# Proof that cos x diverges

1. Aug 5, 2011

### bazingga123

1. The problem statement, all variables and given/known data
Recall that a function G(x) has the limit L as x tends to 1, written
lim as x -> infinity
G(x) = L,
if for any epsilon > 0, there exists M > 0 so that if x > M , then
|G(x) L| < epsilon.
This means that the limit of G(x) as x tends to 1 does not exist if for
any L and positive M, there exists epsilon > 0 so that for some x > M ,
|G(x) L| >= epsilon.
Using this deﬁnition, prove that

integral sinx dx from 2 pi to infinity diverges.

2. Relevant equations

3. The attempt at a solution

currently i just have no idea how to start this question up.
knowing that the integral is equals to -cos x + C, while cosine value is bouncing between -1 and 1, how do i start the proof using that definition

2. Aug 5, 2011

### flyingpig

I think I just saw this question on Yahoo Answers lol

3. Aug 5, 2011

### ArcanaNoir

Use the fact that certain multiples of x will give -1 and others will give 1 for x>M, thus you can't pick an arbitrary epsilon>0. That is, you can't get as close as you like to a limit L for all values x>M.

4. Aug 5, 2011

### HallsofIvy

Staff Emeritus
Arcana Noir is referring to the fact that $\lim_{x\to a} f(x)= L$ if and only if $\lim_{n\to\infty}f(x_n)= L$ for every sequence $\{a_n\}$ such that $\lim_{n\to\infty} a_n= a$.
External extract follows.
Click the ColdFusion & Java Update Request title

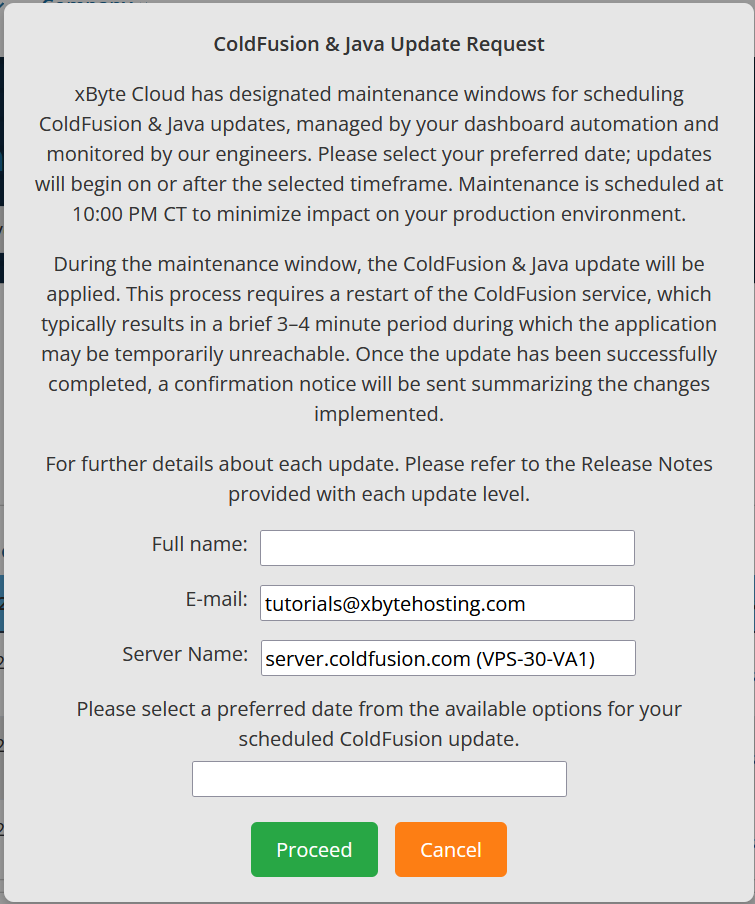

Look at $a_n= n\pi$ and $a_n= (2n+1)\pi/2$.

5. Aug 5, 2011

### ArcanaNoir

Thank you for clarifying that, HallsofIvy, I only just learned this sort of thing this week, and only in terms of a sequence. I have the ideas but not the technical form yet.
The phrase "as close as you like to L" I picked up back in calc I, and have always preferred it conceptually to "an arbitrary epsilon >0".

Last edited: Aug 5, 2011
6. Aug 5, 2011

### stringy

I think also we need to be a bit more careful with our definition of a limit and its negation.
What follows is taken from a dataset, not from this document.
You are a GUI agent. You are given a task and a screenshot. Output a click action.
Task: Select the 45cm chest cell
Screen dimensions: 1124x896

To say that a function G does not have ANY limit L as x tends towards infinity means that (1) for all L (2) there exists an $\epsilon>0$ such that (3) for all $M>0$ (4) there exists an x in the domain so that

$$x>M$$ and $$|G(x)-L|\geq \epsilon.$$

Notice the sequence of quantifiers: (1) for all, (2) there exists, (3) for all, (4) there exists. This sequence is very important and if you change it the definition falls apart. Remember that the negation of $\forall$ is $\exists$ and the negation of $\exists$ is $\forall$.

7. Aug 5, 2011

### Harrisonized

The integral is -cos x evaluated from 2π to ∞. In other words, it's:

-cos(2π) + lim cos(r) as r approaches ∞.
=-1+cos(∞)

But cos(∞) is equal to the limit of cos(1/x) as x approaches 0. Make a power series for cos(x) and replace all the terms with 1/x and you'll see clearly that it diverges. Then you can apply your limit definition on the power series and show that it's impossible.

8. Aug 5, 2011

### Redbelly98

Staff Emeritus
Moderator's note:

Now that the OP has received several hints, please give bazingga123 a chance to work on the problem and reply before offering further help.